Banyak pihak mengingatkan, penundaan uji kelayakan dan kepatutan calon anggota KPU dan Bawaslu akan berpotensi membuat DPR melanggar undang-undang. Pasal 15 Ayat 1 UU No. 15/2011 menyatakan proses pemilihan anggota KPU di DPR dilakukan dalam waktu paling lambat 30 hari kerja terhitung sejak diterimanya berkas calon anggota KPU dari Presiden.

Jika DPR melanggar undang-undang tersebut, kita menghadapi persoalan hukum yang baru. Tindakan hukum apa yang bisa dilakukan kepada DPR yang telah melanggar undang-undang?

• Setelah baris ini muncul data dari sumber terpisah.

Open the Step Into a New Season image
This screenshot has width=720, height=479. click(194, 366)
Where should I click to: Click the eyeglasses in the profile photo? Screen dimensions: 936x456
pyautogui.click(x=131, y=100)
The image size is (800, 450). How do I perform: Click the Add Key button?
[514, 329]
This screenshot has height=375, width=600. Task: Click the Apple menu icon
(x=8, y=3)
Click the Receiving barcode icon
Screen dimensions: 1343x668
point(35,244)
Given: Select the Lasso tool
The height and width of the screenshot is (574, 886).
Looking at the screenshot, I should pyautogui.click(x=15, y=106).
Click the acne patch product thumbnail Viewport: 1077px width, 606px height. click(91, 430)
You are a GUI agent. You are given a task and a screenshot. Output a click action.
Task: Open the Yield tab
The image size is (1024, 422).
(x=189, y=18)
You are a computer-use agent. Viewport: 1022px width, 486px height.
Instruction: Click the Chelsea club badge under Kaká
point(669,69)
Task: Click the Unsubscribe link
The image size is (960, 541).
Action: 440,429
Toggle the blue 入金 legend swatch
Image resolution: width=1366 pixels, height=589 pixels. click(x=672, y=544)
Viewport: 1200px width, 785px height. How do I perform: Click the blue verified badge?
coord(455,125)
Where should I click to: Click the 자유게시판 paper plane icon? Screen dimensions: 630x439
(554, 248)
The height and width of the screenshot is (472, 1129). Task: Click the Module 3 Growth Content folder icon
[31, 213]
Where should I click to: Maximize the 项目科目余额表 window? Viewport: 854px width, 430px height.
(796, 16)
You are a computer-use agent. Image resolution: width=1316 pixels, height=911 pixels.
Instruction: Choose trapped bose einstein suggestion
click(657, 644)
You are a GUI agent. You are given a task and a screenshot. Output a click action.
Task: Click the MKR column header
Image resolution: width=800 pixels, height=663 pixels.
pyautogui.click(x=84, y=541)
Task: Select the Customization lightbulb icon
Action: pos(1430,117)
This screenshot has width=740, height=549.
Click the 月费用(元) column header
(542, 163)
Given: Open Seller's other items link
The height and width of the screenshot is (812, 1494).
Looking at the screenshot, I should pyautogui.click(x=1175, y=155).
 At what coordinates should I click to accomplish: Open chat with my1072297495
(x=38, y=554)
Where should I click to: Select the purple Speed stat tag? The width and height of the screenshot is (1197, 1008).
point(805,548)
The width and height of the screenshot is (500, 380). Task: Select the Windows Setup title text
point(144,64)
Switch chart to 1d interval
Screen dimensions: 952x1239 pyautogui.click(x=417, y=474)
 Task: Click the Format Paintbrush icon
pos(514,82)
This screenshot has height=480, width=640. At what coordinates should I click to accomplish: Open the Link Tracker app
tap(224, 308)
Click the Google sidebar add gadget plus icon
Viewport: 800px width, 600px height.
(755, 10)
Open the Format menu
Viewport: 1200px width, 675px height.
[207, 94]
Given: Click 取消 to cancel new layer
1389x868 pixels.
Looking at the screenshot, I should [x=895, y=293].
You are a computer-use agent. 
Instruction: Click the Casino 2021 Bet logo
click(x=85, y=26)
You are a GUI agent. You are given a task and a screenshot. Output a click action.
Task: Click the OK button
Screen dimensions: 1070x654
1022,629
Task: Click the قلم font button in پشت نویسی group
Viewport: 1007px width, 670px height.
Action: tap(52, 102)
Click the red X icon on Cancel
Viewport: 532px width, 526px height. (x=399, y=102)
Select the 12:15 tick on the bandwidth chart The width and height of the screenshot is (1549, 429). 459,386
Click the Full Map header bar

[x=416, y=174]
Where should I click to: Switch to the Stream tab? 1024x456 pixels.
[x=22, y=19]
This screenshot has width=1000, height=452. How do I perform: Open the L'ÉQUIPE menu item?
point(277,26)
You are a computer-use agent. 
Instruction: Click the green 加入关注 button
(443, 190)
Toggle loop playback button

Dengan keengganannya melakukan uji kepatutan dan kelayakan itu, DPR seolah menyandera pemilihan anggota KPU dan Bawaslu. Hal itu dapat berimplikasi luas terhadap penyelenggaraan Pemilu serentak mendatang.

Ada banyak tahapan yang harus dilakukan agar Pemilu serentak 2019 berjalan dengan baik. Setiap tahapan itu tentulah membutuhkan anggota KPU dan Bawaslu yang definitif. Sebelum itu, pada 2018 pun kita masih menghadapi Pilkada Serentak.

Penyanderaan seleksi anggota KPU dan Bawaslu akan membuat hak pilih warga negara terbengkalai. Dan itu sama sekali tidak mencerminkan sikap wakil rakyat.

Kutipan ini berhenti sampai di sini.